Le sénateur Moore: Si votre idée est de faire un investissement qui comporte le moins de risques possibles — et je ne peux penser à un meilleur risque que les établissements d'enseignement — pourquoi ne considéreriez-vous pas cette possibilité?
M. MacNaughton: Je dis que nous considérerions cette possibilité.
Le sénateur Moore: Vous voudriez être propriétaire de l'immeuble, par exemple, ou d'une résidence sur le campus.
M. MacNaughton: Nous voudrions posséder un intérêt dans le flux de revenu lié au projet, et aussi avoir un rendement qui est indexé à l'inflation. Voilà vraiment ce qui nous motiverait.
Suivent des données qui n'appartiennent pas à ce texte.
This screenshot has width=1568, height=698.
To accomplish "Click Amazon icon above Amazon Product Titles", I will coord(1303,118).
Le sénateur Moore: Est-ce que vous dites non, pour ce qui est de prêter à une université?
M. MacNaughton: Sauf pendant les périodes où les taux d'intérêt sont à la baisse, un revenu fixe nominal ne constitue pas particulièrement un bon actif pour un fonds de pension.
Le sénateur Moore: Ils paieraient sans doute plus de 3,8 p. 100.
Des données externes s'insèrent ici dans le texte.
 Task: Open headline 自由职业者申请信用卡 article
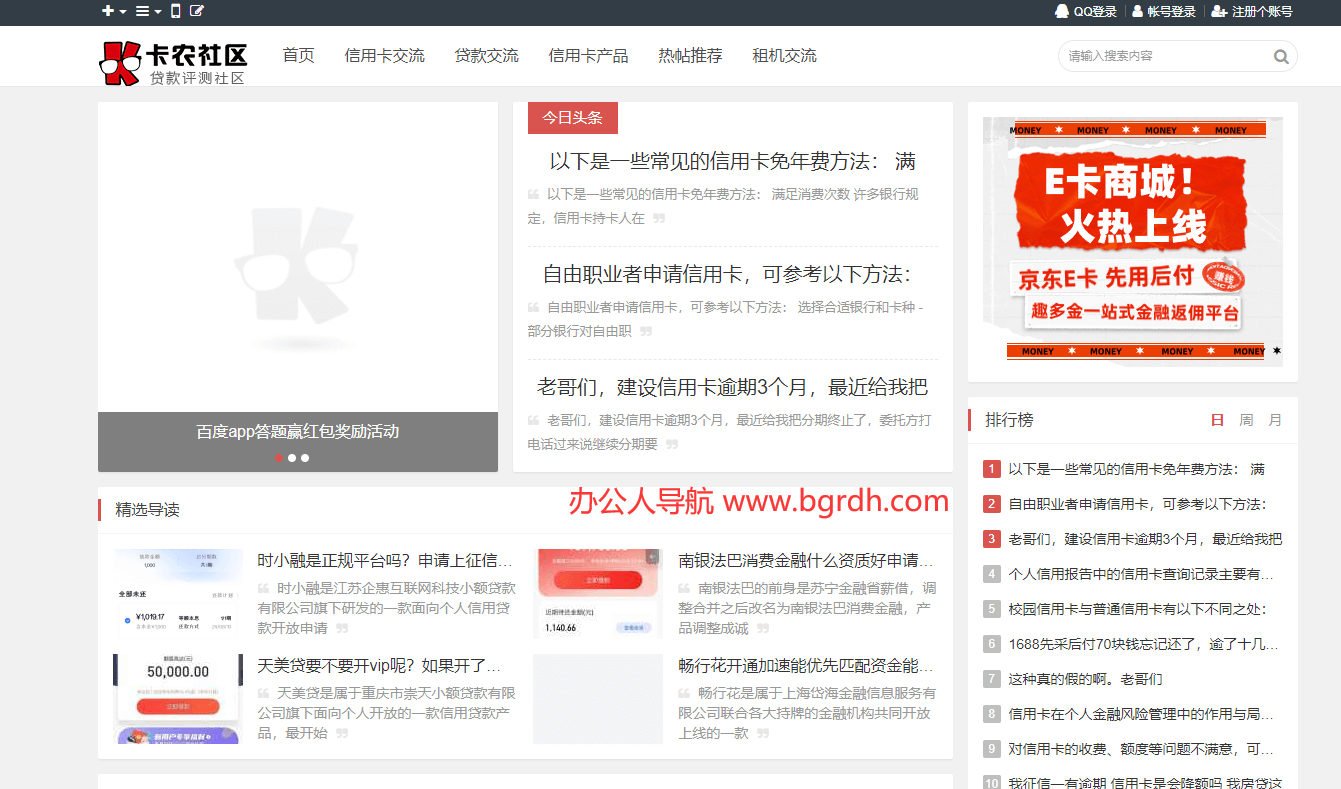point(727,274)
M. MacNaughton: À long, les investissements à revenu fixe ne donnent pas un rendement qui excède le rendement requis du Régime de pensions du Canada. Par le passé, ils ne l'ont pas dépassé; et nous nous attendons à ce qu'il ne le dépasse pas à l'avenir.
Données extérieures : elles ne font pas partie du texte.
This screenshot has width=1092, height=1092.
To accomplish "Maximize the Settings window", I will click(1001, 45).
Le sénateur Kroft: Puisque vous avez décidé de vous faire le défenseur de certains dossiers, puis-je vous faire deux suggestions? Premièrement, vous pourriez tenter d'encourager ceux avec qui vous êtes associés, dans la gestion d'autres caisses importantes, à être actifs et dynamiques dans les placements en actions de sociétés fermées.
Notre comité a appris, au cours d'une longue période, qu'il y avait une lacune réelle au niveau de l'infrastructure canadienne d'entreprise et de la structure du développement des entreprises par rapport aux États-Unis. Par exemple, les grandes caisses de pension placent peu dans les actions de sociétés fermées. Tout leadership dont vous pourriez faire preuve dans ce domaine serait le bienvenu.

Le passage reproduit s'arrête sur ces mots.